第9話 スライムVS鈴木
上空から、スライムに追い詰められる3人を見て
「いいぞ!このまま3人ともやっちゃえ!!私の可愛いスライムちゃん♡」
もはやティアは完全にスライム側、魔物の立場である。
「でもいいのか?あのロミオとかいうやつ、お前が呼び出してスキルや加護を与えたやつじゃないのか?」
鈴木がそう聞くと、ティアは表情を強張らせた。
「は!?そうだった!やばい、どうしよう!死んじゃうじゃんあれじゃ」
ティアの言うとおり、全滅は間違いない。しかもスライムを強くしすぎてしまい、この数のスライムを対処するのはティア本人でも難しいのだ。
「やれやれ、世話の焼ける女神だな」
鈴木は何故か偉そうである。
「元はと言えば、てめえがスライム強くしろっつったからじゃねぇか!!」
「お前ちょっと前まで、じゃあスライムに殴られたら疫病になってオエェーってなっちゃうとかどうよ!とか言ってたぞ」
「ぐっ!」
「はあ、仕方ない。俺が手を貸してやる。
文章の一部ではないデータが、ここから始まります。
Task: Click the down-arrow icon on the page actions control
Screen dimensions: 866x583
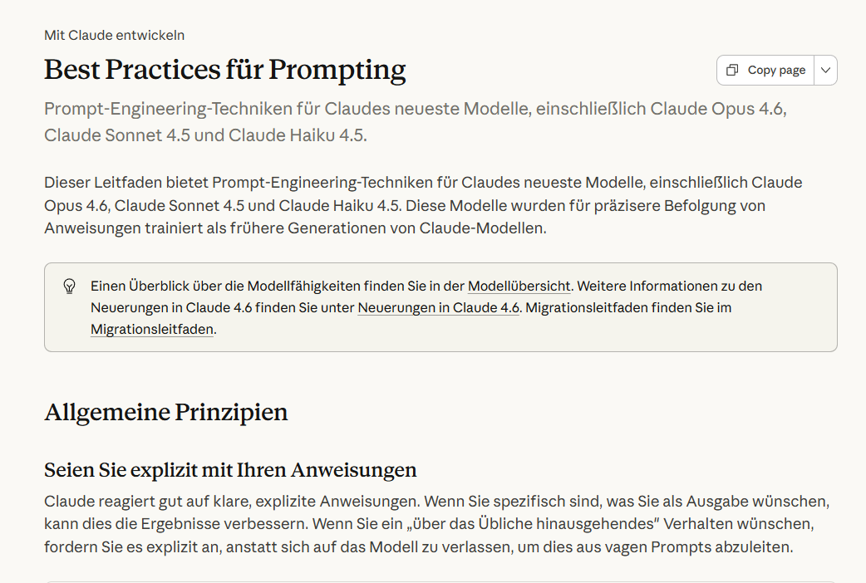Action: click(824, 70)
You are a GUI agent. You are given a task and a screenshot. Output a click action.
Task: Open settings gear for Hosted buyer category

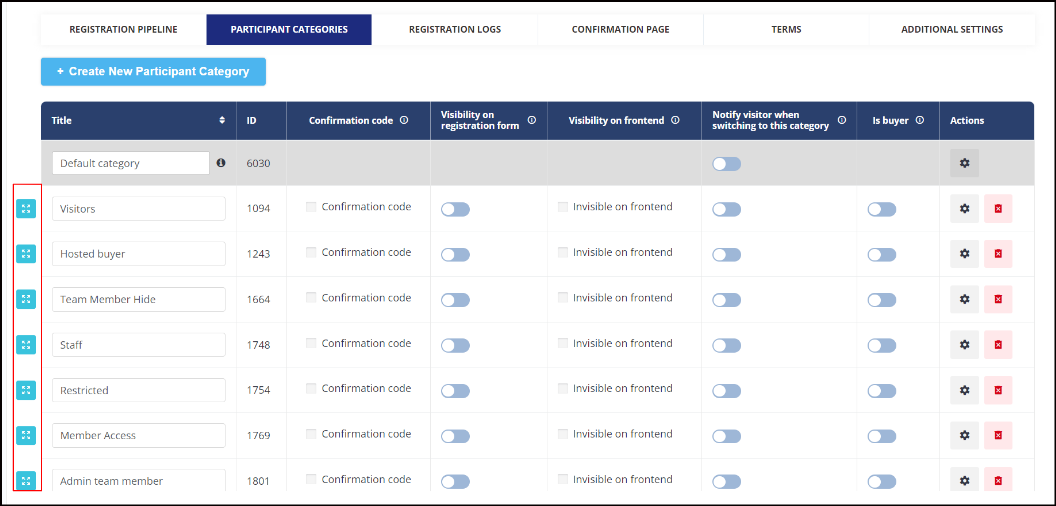964,254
スライム達を惹きつけるから、その間に3人を離れたところに逃がせ」
そう言うと、突然鈴木はティアの背から、ロミオ達目掛けて飛び降りた。
「え!?ちょっと!」
涙と恐怖と鼻水と、おまけに疫病の状態異常までついて、景色は霞み、前すらろくに見えないロミオ。
スライムはもうあと数メートルのとこまで迫ってきている。
もうだめだと3人が思ったその時だった。
ロミオ達の直近に、空からものすごい勢いで何かが落下してきた。
もちろん落下してきたのは、先ほどティアから飛び降りた鈴木である。
「ふん!」
鈴木は落下と同時に地面を思い切り殴りつけた。
「バァァァーーーン」
まるで小さな隕石が落下したかのような凄まじい衝撃が走り、地面がえぐれる。
その衝撃の余波までもが凄まじかった。
周辺にいたスライムはおろか、ロミオ、ルイザ、エリックの3人までも、その衝撃波で空に吹き飛ばされた。
「ちょ、ちょっと!」
ティアが慌てて空に投げ出された3人をキャッチしようとする。
まずは60 kgくらいあるだろうロミオを片腕でキャッチ。
その華奢な見た目からは想像できない腕力である。
次にルイザ、
「こんな力仕事が!」
反対の腕でキャッチ成功。
最後はエリック、
「女神の仕事であって!」
ズンと最後のエリックを背中で見事キャッチ
「たまるかぁぁぁぁ!!」
「ティア、ナイスキャッチ」
「重いと思ったら、こいつらお前の落下の衝撃で気絶しちゃってるじゃねえか!」
「じゃあ尚更安全なところまで、よろしく」
3人の重みで、ティアはかなりの低空飛行になってしまっている。
「しゃあねえ。女神の底力、見せたるわ!それよりお前はどうすんの?さすがにこの数の私の強化スライム相手は、きついと思うけど。触っただけで状態異常よ?」
落下の衝撃波で、4、5体のスライムはコアだけになっていたものの、まだ数十体ほどスライムは残っている。
鈴木はむき出しのコアを一つ拾い上げて言う。
「んー……まあ問題ないよ」
拾い上げたコアを、まるでりんごを砕く時のようにぐしゃりと握りつぶした。
コアが粉々に砕けた途端、全てのスライムの殺気が鈴木の方に向かう。
「あぁあ、怒らせちゃった。というかさ、お前何でスキルも加護もないのにそんなに強いんだよ!20メートルくらいのところから落下したはずなのに、無傷だし」
「まあ理由は……気が向いたら教えてやろう」
「……ふーん……」
秘密ってわけか。
こりゃますます他の女神のさしがねに違いないと、ティアは思った。
十中八九、自分以外の二人の女神のどちらかが、コイツに力を与えて、私の召喚した人間の邪魔をさせていると言ったところだろう。
鑑定で見ても、スキルや加護がなしになっているのは不可解だが、それも何か秘密があるのだろう。
「まあせいぜい頑張れ」
そう言ってティアは全速力でその場を離れた。
この数の強化スライムを一人で相手にして、無傷とはさすがにいくまい。
一撃もらえば状態異常でお陀仏のはず。死んでしまえば私への妨害も失敗だ!
「さて……」
ティアが飛び去り、一人残された鈴木は、顔の前で構えをつくり、トントントントンと、両足で軽やかにステップを踏み出した。